Mistake one: Starting with SWOT analysis. SWOT is useful tool. But humans treat it like strategy itself. They list strengths, weaknesses, opportunities, threats. Then what? SWOT creates awareness. It does not create strategy. You need specific actions based on SWOT findings. Otherwise it is just list.

Mistake two: Copying competitor strategy. Humans see successful competitor. Assume their strategy will work for you too. This ignores context. Your competitor has different resources. Different team. Different market position. Different timing. Strategy that works for them might fail for you. Even if you execute it perfectly.

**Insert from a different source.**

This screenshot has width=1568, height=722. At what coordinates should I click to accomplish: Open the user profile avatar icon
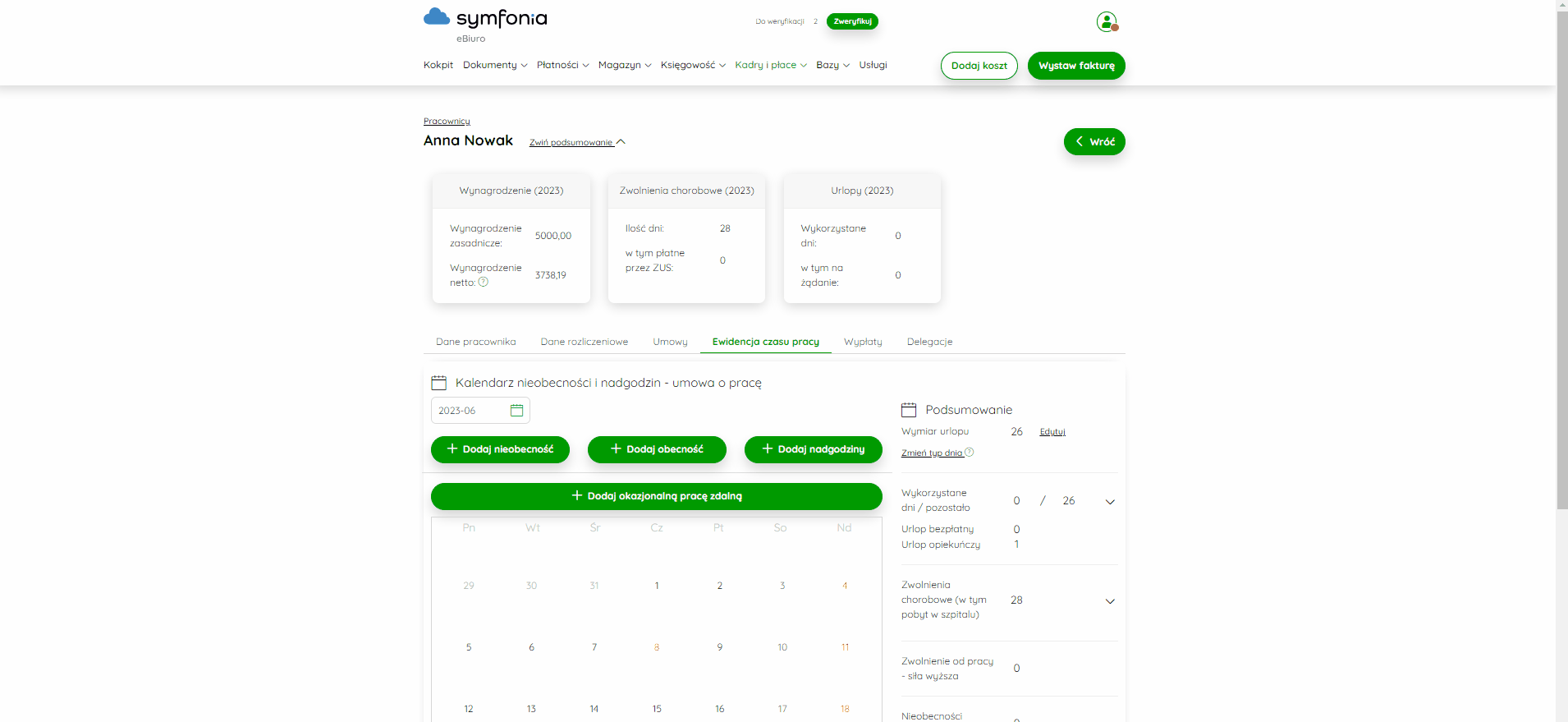pyautogui.click(x=1107, y=21)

Mistake three: Planning without constraints. Humans create strategy assuming unlimited resources. "We will hire ten engineers." "We will launch in five countries." "We will run massive marketing campaign." Strategy without resource constraints is fantasy. Real strategy works within your actual resources.

Mistake four: Ignoring execution capacity. You can create brilliant strategy. But if your team cannot execute it, strategy fails. Consider your team's current capabilities. Can they actually do what strategy requires? If not, strategy must include building those capabilities first.

When to Hire Help

Humans ask when they should hire strategy consultant. Answer depends on problem you face. If you cannot identify your real constraint, consultant might help. If you understand constraint but cannot design solution, consultant might help. If you have solution but need help executing, consultant might help.

But understand: consultant cannot make strategic decisions for you. They can provide frameworks. They can offer perspectives. They can analyze data. But you must decide. You know your business. You know your team. You know your market. Consultant brings process. You bring context.

Be cautious of consultants who promise comprehensive five-year strategic plans. These are usually worthless. Good consultant helps you build capability to create and adapt strategy yourself. Bad consultant creates dependency and takes your money.

Many successful businesses never hire strategy consultants. They develop strategy from scratch through rapid testing and learning. This is valid approach. Often better approach. Direct market feedback beats consultant analysis most of time.

Conclusion: Game Has Rules

Strategy planning is not complicated. Humans make it complicated because complicated feels more legitimate. But game rewards simple, well-executed plans over complex, poorly-executed plans every time.

Start by understanding which game you are playing. Identify your real constraint. Define competitive advantage. Choose beachhead market. Build minimum viable strategy. Test it. Learn from results. Adjust. Repeat.

Most humans will read this and do nothing. They will wait for perfect moment. Perfect resources. Perfect market conditions. These never come. Winners start with what they have and learn through action.

You now understand fundamental rules of strategy planning. You know common failure patterns. You know what actually works. You know where to start. This knowledge creates advantage. Most humans do not have this knowledge. They are guessing. You are not guessing anymore.

Game has rules. You now know them. Most humans do not. This is your advantage. Use it.

Remember Rule #1: Capitalism is a game. Strategy is how you win it.